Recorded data
# # # # #

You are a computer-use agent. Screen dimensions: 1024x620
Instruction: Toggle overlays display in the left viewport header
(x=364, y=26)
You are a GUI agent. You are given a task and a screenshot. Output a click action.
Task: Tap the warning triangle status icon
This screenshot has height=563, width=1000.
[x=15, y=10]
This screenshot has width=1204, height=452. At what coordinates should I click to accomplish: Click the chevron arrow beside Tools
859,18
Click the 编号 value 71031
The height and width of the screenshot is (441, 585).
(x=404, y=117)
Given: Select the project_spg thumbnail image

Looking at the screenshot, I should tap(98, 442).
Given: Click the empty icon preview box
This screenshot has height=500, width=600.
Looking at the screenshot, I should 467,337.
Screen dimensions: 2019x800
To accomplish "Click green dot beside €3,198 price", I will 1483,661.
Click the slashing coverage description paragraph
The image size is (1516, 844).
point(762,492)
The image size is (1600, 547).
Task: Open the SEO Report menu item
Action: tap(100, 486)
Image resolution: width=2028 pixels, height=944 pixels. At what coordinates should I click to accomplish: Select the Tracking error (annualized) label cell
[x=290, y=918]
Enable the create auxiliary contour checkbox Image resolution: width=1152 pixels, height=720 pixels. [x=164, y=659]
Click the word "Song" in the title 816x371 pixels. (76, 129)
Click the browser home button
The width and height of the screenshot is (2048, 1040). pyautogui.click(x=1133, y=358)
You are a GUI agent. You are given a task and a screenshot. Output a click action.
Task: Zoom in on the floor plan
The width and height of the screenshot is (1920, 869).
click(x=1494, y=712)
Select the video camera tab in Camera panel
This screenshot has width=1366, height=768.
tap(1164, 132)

# # # # #

▸ INSTRUCTIONS TO FOLLOW: Set down the data once more, exactly as shown above.

▸ ANSWER TO THE EXERCISE:
You are a computer-use agent. Screen dimensions: 1024x620
Instruction: Toggle overlays display in the left viewport header
(x=364, y=26)
You are a GUI agent. You are given a task and a screenshot. Output a click action.
Task: Tap the warning triangle status icon
This screenshot has height=563, width=1000.
[x=15, y=10]
This screenshot has width=1204, height=452. At what coordinates should I click to accomplish: Click the chevron arrow beside Tools
859,18
Click the 编号 value 71031
The height and width of the screenshot is (441, 585).
(x=404, y=117)
Given: Select the project_spg thumbnail image

Looking at the screenshot, I should tap(98, 442).
Given: Click the empty icon preview box
This screenshot has height=500, width=600.
Looking at the screenshot, I should 467,337.
Screen dimensions: 2019x800
To accomplish "Click green dot beside €3,198 price", I will 1483,661.
Click the slashing coverage description paragraph
The image size is (1516, 844).
point(762,492)
The image size is (1600, 547).
Task: Open the SEO Report menu item
Action: tap(100, 486)
Image resolution: width=2028 pixels, height=944 pixels. At what coordinates should I click to accomplish: Select the Tracking error (annualized) label cell
[x=290, y=918]
Enable the create auxiliary contour checkbox Image resolution: width=1152 pixels, height=720 pixels. [x=164, y=659]
Click the word "Song" in the title 816x371 pixels. (76, 129)
Click the browser home button
The width and height of the screenshot is (2048, 1040). pyautogui.click(x=1133, y=358)
You are a GUI agent. You are given a task and a screenshot. Output a click action.
Task: Zoom in on the floor plan
The width and height of the screenshot is (1920, 869).
click(x=1494, y=712)
Select the video camera tab in Camera panel
This screenshot has width=1366, height=768.
tap(1164, 132)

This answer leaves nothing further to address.